Las liquidaciones de cripto superan los 1.200 millones: SUI, XLM y BCH lideran el desplome

Los inversores apalancados sufren el mayor ajuste en semanas mientras las altcoins medianas encabezan las pérdidas. El temor a los datos macroeconómicos de Estados Unidos amplifica la volatilidad.

El mercado de las criptomonedas ha vivido este 24 de agosto una jornada de fuertes sacudidas, con más de 1.200 millones de dólares en liquidaciones de posiciones apalancadas en apenas 24 horas. La presión vendedora se ha cebado con las altcoins de mediana capitalización: SUI retrocede un 12,6%, XLM (Stellar) un 12% y BCH (Bitcoin Cash) un 9,4%, según los datos de Coinglass. Una liquidación ocurre cuando un inversor apalancado no puede cubrir las pérdidas de su posición y el exchange la cierra automáticamente para evitar un agujero mayor.

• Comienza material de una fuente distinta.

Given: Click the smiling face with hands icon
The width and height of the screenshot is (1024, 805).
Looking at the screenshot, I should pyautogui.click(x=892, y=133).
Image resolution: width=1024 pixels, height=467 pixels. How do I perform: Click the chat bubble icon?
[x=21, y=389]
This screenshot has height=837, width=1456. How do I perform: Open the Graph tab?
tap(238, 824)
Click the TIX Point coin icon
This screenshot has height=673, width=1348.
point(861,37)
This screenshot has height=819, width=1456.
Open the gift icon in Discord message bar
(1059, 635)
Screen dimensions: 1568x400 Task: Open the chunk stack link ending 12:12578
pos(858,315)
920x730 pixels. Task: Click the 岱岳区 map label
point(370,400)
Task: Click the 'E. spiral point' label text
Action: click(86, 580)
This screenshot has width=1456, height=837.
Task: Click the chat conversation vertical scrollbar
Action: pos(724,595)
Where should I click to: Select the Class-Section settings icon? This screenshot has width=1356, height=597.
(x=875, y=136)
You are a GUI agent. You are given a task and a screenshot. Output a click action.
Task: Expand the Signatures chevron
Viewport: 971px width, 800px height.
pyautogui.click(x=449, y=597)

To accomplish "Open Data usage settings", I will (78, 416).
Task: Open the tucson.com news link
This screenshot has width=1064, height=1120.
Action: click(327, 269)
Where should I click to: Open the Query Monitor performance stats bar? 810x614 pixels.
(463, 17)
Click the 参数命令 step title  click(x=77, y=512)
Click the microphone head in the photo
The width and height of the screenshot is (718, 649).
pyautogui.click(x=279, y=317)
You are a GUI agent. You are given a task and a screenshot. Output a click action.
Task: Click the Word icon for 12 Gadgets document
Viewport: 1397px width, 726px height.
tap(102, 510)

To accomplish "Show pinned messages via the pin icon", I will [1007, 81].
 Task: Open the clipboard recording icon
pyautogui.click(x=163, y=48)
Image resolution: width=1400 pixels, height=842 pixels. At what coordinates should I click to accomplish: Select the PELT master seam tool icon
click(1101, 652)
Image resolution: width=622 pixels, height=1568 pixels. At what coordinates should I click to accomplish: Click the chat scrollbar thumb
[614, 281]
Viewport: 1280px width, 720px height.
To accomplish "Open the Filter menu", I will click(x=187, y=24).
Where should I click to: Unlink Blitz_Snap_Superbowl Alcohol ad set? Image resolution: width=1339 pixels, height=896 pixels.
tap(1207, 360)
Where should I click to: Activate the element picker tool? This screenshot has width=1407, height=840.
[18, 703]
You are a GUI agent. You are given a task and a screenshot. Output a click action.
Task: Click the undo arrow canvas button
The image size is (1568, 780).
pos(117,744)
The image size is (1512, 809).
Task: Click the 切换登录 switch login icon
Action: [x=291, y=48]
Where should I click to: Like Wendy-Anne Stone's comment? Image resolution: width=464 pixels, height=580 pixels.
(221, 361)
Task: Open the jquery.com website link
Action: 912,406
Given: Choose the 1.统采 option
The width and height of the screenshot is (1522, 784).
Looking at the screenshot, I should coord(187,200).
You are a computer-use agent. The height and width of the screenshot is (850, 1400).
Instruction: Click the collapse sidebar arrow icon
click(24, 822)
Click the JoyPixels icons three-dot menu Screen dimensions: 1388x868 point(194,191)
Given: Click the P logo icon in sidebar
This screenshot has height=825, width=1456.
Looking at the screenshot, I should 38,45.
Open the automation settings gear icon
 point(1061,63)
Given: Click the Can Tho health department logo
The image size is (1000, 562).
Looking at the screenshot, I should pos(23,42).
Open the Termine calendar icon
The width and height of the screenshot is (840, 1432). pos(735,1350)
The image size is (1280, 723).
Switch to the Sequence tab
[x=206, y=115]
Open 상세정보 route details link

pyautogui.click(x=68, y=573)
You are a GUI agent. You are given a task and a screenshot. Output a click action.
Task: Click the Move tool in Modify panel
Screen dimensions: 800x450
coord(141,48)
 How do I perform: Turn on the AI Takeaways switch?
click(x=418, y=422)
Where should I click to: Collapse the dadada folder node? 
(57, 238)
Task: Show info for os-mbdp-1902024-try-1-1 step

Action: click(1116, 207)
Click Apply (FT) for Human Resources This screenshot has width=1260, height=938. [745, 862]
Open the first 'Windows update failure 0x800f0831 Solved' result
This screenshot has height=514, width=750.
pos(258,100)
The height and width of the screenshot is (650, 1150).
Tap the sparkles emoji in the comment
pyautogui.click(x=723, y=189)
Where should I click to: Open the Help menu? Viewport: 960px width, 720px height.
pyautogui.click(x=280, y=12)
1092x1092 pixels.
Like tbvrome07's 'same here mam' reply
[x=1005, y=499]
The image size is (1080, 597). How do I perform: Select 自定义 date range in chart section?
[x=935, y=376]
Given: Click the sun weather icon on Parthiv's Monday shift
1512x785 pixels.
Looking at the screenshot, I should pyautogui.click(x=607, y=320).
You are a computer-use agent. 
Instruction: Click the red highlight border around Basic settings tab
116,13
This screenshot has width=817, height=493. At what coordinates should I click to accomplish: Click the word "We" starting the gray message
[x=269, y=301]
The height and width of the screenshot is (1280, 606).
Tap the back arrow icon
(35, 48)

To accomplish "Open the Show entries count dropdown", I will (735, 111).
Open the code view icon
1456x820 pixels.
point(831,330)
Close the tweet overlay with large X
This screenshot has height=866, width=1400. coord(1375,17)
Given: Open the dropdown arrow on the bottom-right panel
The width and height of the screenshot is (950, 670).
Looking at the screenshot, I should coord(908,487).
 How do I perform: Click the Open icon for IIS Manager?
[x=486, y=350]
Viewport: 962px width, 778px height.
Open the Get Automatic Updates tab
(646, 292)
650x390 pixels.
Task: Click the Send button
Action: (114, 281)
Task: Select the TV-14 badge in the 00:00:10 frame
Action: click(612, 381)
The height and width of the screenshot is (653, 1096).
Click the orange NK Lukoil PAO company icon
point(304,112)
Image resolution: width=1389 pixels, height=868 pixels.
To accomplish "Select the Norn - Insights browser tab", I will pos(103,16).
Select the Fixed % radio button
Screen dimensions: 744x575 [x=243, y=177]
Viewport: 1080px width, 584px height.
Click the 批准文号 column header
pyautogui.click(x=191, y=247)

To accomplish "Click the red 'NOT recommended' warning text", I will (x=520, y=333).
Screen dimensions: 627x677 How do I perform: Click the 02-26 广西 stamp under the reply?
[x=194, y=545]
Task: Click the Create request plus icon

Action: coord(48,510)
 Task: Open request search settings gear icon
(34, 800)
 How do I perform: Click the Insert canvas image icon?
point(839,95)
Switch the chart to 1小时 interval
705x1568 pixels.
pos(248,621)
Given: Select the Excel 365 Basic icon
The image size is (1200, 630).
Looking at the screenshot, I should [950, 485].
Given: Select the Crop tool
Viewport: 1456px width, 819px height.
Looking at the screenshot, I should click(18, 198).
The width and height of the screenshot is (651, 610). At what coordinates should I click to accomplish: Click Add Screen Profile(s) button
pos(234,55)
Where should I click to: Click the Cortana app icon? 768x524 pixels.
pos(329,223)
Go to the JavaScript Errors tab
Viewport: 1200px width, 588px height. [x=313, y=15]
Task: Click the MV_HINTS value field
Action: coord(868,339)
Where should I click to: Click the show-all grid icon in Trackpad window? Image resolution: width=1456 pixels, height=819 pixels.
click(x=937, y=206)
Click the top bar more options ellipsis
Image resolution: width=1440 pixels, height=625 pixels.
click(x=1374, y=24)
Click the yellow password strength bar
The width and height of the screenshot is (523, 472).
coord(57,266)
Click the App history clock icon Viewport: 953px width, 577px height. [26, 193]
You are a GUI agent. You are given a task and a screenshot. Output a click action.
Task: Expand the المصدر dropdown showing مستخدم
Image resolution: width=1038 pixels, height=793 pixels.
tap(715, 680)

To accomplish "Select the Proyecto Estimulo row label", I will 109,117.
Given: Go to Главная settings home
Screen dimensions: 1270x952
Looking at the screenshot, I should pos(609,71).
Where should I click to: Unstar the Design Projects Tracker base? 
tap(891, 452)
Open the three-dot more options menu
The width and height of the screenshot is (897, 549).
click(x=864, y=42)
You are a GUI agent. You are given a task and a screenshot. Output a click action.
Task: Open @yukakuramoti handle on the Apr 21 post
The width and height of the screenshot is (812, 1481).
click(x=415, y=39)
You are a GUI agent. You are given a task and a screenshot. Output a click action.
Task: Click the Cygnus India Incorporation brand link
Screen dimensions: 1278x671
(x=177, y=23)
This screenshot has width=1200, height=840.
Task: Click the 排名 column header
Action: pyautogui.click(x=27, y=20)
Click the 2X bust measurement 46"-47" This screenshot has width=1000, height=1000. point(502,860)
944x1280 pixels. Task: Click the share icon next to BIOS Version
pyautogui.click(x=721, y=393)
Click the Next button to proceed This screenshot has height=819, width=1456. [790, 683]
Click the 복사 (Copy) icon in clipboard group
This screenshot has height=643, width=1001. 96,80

El movimiento no es un hecho aislado. La sesión ha estado marcada por una mezcla de nerviosismo macro y retiradas de capital en productos cotizados. Los ETF de Bitcoin al contado en Estados Unidos han registrado salidas semanales superiores a los 1.200 millones de dólares, lo que ha drenado liquidez de todo el ecosistema cripto y ha acelerado el castigo a los tokens más especulativos.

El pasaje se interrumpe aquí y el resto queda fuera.